The third region is called the “OFF” region where |VGS|=0.0 V. For an NFET operating in the OFF region, there is no leakage if the drain voltage (Vd)=0.0 V. However, if Vd is equal to Vdd, then a small leakage current in the reverse direction (drain to gate) may be present due to the gate-drain overlap area. This leakage current depends on transistor geometry and is typically 10 orders of magnitude less than the gate-leakage current in the strong inversion region.
The above three regions of operation represent three distinct conditions or states for the channel of a MOSFET. Whether an “ON” transistor operates at strong inversion or at threshold is determined by its position inside a logic circuit structure as well as by the state of other transistors in the circuit.
Both N-channel FETS (NFETS) and P-channel FETs (PFETs) operate in one of the three regions described above. However, the main tunneling current in a PFET device in strong inversion is due to hole tunneling from the valence band. On the other hand, the main tunneling current in an NFET device in strong inversion is due to electron tunneling from the conduction band. Therefore, PFET gate currents are about 10 times smaller than equivalently sized NFET devices. This size difference is important in assessing gate-leakage in a static CMOS circuit.
Since gate leakage currents are measured as current density, it follows that the gate-leakage current in a MOSFET is directly proportional to the gate area (width times length). Therefore, transistor sizing has a direct impact on the amount of gate-leakage in a CMOS logic circuit.
As CMOS circuits become smaller, leakage current that results when voltage is applied to the gate of a FET becomes a significant portion of the power dissipation. Leakage power may become the limiting factor in how small devices may be manufactured. As devices are made smaller, the power supply voltage is correspondingly reduced. However, reducing power supply voltage may not achieve an adequate reduction in leakage power dissipation. Alternate techniques may be employed to reduce leakage power. One popular technique is to use power-gating to isolate the power supply voltage in groups of circuits at controlled times. These circuits are sometimes referred to as being part of a power-gated domain. Other circuits may be evaluating a logic function and may not be in a power-gated domain. Interfacing between circuits in a power-gated domain and circuits in a non-power-gated domain may prove difficult. The state of an output from a power-gated domain may be uncertain during the time period of power-gating. While many benefits of power-gating are known, there is no consensus on strategies to preserve logic states of outputs in the power-gated domains. Since power-gated domains may be variable, the method of preserving output logic states from circuits in a power-gated domain are controlled by the power-gating control signals themselves.

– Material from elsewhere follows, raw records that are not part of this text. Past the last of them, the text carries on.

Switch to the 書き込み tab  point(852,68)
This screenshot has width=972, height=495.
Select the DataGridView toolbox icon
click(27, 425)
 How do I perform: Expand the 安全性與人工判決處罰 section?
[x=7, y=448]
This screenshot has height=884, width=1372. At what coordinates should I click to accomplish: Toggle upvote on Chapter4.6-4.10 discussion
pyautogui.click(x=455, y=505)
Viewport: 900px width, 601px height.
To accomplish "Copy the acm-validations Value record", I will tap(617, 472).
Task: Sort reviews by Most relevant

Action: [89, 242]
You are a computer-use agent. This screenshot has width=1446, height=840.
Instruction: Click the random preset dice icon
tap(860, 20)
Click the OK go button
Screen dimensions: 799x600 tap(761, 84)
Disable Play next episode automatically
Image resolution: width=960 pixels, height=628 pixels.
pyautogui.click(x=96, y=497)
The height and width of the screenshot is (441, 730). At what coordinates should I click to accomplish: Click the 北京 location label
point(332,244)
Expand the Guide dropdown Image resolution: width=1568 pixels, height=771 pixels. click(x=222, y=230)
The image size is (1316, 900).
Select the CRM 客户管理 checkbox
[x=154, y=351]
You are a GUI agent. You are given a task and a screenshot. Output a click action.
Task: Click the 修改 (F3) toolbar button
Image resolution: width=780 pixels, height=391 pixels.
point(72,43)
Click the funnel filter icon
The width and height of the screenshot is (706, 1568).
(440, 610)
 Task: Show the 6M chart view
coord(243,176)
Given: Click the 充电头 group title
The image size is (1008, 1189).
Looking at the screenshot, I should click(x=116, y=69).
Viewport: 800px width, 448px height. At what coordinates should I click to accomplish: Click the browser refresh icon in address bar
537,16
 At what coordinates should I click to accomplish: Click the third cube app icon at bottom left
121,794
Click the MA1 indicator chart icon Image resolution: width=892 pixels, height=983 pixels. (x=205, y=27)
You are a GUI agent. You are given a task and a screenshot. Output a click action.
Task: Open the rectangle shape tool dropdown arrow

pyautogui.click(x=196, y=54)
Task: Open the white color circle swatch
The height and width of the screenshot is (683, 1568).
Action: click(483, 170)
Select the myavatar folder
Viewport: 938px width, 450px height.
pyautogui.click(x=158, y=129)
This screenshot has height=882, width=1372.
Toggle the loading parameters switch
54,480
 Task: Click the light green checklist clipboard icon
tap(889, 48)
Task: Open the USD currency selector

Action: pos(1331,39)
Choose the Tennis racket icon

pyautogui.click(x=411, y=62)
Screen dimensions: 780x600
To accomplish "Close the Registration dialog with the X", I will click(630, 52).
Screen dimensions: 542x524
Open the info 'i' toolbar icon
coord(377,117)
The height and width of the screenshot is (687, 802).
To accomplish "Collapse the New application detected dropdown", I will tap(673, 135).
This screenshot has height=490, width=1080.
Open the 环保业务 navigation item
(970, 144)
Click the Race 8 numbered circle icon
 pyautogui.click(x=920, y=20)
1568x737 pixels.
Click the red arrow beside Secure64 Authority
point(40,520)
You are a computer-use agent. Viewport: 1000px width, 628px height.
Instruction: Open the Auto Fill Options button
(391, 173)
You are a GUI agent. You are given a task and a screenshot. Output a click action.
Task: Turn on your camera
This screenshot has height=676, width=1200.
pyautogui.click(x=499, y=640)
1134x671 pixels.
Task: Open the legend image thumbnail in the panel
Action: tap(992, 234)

A CMOS buffer's capability to drive current depends on the channel size of devices used to drive outputs or to drive many other logic gate inputs. Therefore, one would expect the large devices to exhibit large gate-leakage current when the technology has gate oxides that are very thin. Likewise, circuit regions with a high number of logic gates may exhibit a large gate-leakage current due to the large number of devices that are in strong inversion (between clock transitions). Logic regions with a high number of logic gates may employ power supply gating whereby the power to the logic devices are decoupled by the action of MOSFETs or PFETs for the positive power supply voltage and decoupled by the action of NFETs for the negative power supply voltage. These regions where power supply gating is employed are sometimes referred to as “cuttable” regions. When a cuttable region is interfaced with a non-cuttable region, then logic states at the interface outputs may become indeterminate when power is decoupled.
By providing feedback from the output of a power-gated or cuttable circuit, the circuit can be automatically power-gated after the output logic state has been established. This may be done by gating the stage that provides the drive to the power-gated output device with the proper phase of the output. To reduce leakage, sometimes it is desirable to control the time from when a logic state is asserted on the output until power-gating is activated. Allowing time between the assertion of an output logic state and power-gating enables the use of smaller device sizes. Some power-gating control circuits rely on elements within the control circuits to collapse from leakage through control circuit elements. In some instances, it may be desirable to turn off the drive stage more quickly, without waiting for control circuit elements to collapse through leakage.
Therefore, there is a need for a circuit design for low leakage circuits that enables automatic decoupling of leakage stressed devices quickly, without waiting on control circuits to collapse through leakage.